This purpose of this letter is to elaborate on concerns expressed by Citizen Power at the Beaver Valley Annual Assessment Meeting on April 11, 2013 regarding the results of the random and non-random examinations reports submitted by FirstEnergy Nuclear Operating Company ("FENOC"). Citizen Power believes that the methodology used by FENOC to determine whether a location has experienced a loss of material significant enough to be included into the corrective action program was flawed. Specifically, FENOC's use of nominal thickness as a proxy for the original thickness of the containment liner in order to determine the amount of wall loss is unsupported by the available evidence.

During the spring 2006 refueling outage of Unit 1, two areas of corrosion in the containment liner were identified during a steam generator replacement project. This was followed by the discovery of a 1 inch by 1 and 3/8 inch hole in the containment liner during the spring 2009 refueling outage of Unit 1. As a result of these discoveries, FENOC agreed to modify the License Renewal Commitments as a condition of the relicensing of Units 1 and 2. Specifically, License Renewal Commitment (LRC) 32 for Unit 1 and LRC 33 for Unit 2 were modified to include the inspection of 75 random locations by UT for each unit. In addition, LRCs 33-35 for Unit 1 and 34-36 for Unit 2 were added requiring 8 non-random UT examination locations for each unit, a summary of the random and non-random testing results to be documented in a letter to the NRC, and an evaluation if appropriate or applicable statistical methods exist to gain additional insight into potential liner degradation for each unit.

During the Unit 1 fall 2010 refueling outage (1R20), FENOC examined 38 random locations and 8 non-random locations. Additionally, 2 non-random locations were examined in May of 2010. According to their letter of February 14, 2011 (FENOC Letter L-1 1-00 1), there was no evidence of loss of material at these locations. During the Unit 2 spring 2011 refueling outage (2R15), FENOC examined 61 random locations and 8 non-random locations. According to their letter of June 27, 2011 (FENOC Letter L 181), there was no evidence of loss of material except at one non-random location (2RN-063), which had a lowest thickness reading of 0.31 inch. A subsequent autoscan of 2RN-063 indicated that an area of 2 inches by 10 inches had lower thickness than the surrounding area with a localized point with a thickness of 0.267 inch. FENOC then indicated that the minimum design thickness for the general wall at this location is 0.213 inches and that the minimum required thickness of the localized point is 0.032 inches.

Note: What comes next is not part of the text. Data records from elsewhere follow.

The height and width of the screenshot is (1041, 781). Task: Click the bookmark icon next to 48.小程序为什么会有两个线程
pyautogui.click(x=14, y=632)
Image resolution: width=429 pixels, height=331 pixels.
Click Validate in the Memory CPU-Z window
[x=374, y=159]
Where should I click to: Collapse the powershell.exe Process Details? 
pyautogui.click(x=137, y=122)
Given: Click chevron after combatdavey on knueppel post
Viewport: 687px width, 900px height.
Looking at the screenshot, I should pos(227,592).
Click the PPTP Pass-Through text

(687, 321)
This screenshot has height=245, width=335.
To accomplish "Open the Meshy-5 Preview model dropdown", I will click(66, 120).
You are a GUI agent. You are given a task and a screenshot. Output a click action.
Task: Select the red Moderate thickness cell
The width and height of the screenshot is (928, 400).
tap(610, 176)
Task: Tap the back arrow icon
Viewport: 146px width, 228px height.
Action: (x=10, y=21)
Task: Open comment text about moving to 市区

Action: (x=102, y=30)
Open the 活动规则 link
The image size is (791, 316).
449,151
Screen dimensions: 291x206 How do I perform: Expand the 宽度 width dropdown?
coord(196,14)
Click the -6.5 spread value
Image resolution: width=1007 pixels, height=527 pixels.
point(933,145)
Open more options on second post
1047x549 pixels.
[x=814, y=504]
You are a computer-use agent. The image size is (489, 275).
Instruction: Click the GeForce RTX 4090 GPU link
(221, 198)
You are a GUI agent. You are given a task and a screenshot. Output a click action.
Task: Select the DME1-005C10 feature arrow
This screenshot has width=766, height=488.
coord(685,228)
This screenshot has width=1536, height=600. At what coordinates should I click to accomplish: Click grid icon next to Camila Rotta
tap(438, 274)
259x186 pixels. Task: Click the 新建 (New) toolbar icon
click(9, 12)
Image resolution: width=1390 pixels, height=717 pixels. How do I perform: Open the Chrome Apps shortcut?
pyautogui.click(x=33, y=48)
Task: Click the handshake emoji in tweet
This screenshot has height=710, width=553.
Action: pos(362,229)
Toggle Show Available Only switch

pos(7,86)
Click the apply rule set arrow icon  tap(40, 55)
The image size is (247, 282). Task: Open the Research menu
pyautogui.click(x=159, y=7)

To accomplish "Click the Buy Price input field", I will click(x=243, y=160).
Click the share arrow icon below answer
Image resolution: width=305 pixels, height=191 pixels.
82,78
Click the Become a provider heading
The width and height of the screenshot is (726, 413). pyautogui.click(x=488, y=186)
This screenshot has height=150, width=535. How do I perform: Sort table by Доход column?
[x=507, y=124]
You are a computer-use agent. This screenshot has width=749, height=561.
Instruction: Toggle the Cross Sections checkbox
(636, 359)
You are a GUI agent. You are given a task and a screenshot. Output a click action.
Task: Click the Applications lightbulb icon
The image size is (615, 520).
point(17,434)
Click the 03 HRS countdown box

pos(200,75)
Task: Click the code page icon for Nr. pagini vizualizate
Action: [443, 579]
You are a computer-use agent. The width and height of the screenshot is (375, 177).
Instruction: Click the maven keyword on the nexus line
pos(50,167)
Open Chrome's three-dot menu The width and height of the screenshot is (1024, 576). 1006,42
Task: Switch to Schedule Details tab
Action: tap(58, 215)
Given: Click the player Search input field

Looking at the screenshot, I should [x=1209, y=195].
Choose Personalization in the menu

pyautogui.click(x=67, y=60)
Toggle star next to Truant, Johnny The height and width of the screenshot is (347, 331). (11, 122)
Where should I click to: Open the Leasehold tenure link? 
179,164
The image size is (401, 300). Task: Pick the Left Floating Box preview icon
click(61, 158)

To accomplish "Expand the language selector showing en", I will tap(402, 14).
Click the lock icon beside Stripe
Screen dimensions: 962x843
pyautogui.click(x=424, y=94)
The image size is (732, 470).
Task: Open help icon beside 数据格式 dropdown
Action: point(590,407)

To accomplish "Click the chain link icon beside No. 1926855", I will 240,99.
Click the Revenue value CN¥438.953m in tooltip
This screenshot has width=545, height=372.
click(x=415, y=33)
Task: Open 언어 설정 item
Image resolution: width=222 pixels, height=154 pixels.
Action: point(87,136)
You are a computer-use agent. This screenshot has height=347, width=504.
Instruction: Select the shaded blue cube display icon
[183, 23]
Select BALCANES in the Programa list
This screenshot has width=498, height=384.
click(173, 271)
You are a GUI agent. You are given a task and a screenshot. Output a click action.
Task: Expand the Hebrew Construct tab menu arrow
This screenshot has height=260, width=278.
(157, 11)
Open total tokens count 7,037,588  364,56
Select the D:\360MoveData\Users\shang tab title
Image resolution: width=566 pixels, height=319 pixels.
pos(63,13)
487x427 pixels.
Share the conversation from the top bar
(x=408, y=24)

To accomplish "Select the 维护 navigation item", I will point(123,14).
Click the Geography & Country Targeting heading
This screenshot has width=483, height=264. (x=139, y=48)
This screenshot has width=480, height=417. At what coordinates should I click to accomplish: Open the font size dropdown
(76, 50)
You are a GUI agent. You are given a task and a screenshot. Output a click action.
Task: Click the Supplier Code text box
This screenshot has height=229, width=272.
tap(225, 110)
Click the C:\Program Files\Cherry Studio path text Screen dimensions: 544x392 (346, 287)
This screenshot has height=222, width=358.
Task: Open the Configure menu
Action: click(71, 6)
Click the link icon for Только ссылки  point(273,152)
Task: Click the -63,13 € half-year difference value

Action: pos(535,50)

During the Unit 1 spring 2012 refueling outage (1R21), FENOC examined 37 random locations. As indicated by their letter of July 11, 2012 (FENOC Letter L-12-204),

FENOC found no evidence of degradation at any location. Therefore, FENOC concluded that "license renewal commitments 32, 33, and 34 [for Unit 1] are considered closed". On December 18, 2012 (FENOC Letter L-12-437), FENOC changed measurements from two random locations at Unit 2 (2RN-039 and 2RN-074) and concluded that these changes did not modify their previous conclusion that there was no evidence of loss of material at the examination locations. On February 5, 2013, the NRC requested additional information regarding acceptance criteria and how "breadth and shape" was related to degradation in order to complete the review of the containment liner random and non-random reports for Unit 1. By their letter of March 4, 2013 (L-13-060), FENOC responded by listing the acceptance criteria and identifying the nine locations where the lowest thickness was lower than the nominal thickness. In eight of these locations there was no evidence of wall loss because there was no breadth and shape. In the ninth location (1RN-073), subsequent evaluations indicated that the low spots were "either partially fused nelson studs located on the concrete side of the liner or laminar reflections inherent in the rolled plate material used to fabricate the liner." FENOC has scheduled a reexamination of this location during 1R22 to assess whether these conclusions are correct. On April 30, 2013, the NRC concluded that FENOC completed licensing commitments 32 through 34 for Unit 1.

Citizen Power does not believe that the methodology used by FENOC to determine whether locations have experienced loss of material is correct and disagrees with the conclusion that license renewal commitments 32-34 for Unit 1 should be considered closed. According to FENOC Letter L-09-243, "FENOC characterizes a statistical failure at the concrete to liner interface as a random location with greater than 10% loss of material, displaying measurable breadth and shape; unless through engineering evaluation it is determined that indications are attributed to fabrication/erection practices or locations not indicative of corrosion." We agree that this is the correct way to determine the prevalence of corrosion not attributable to fabrication or construction. The relevant measurable is the "loss of material", which is the original thickness of the containment liner minus the current thickness of the containment liner.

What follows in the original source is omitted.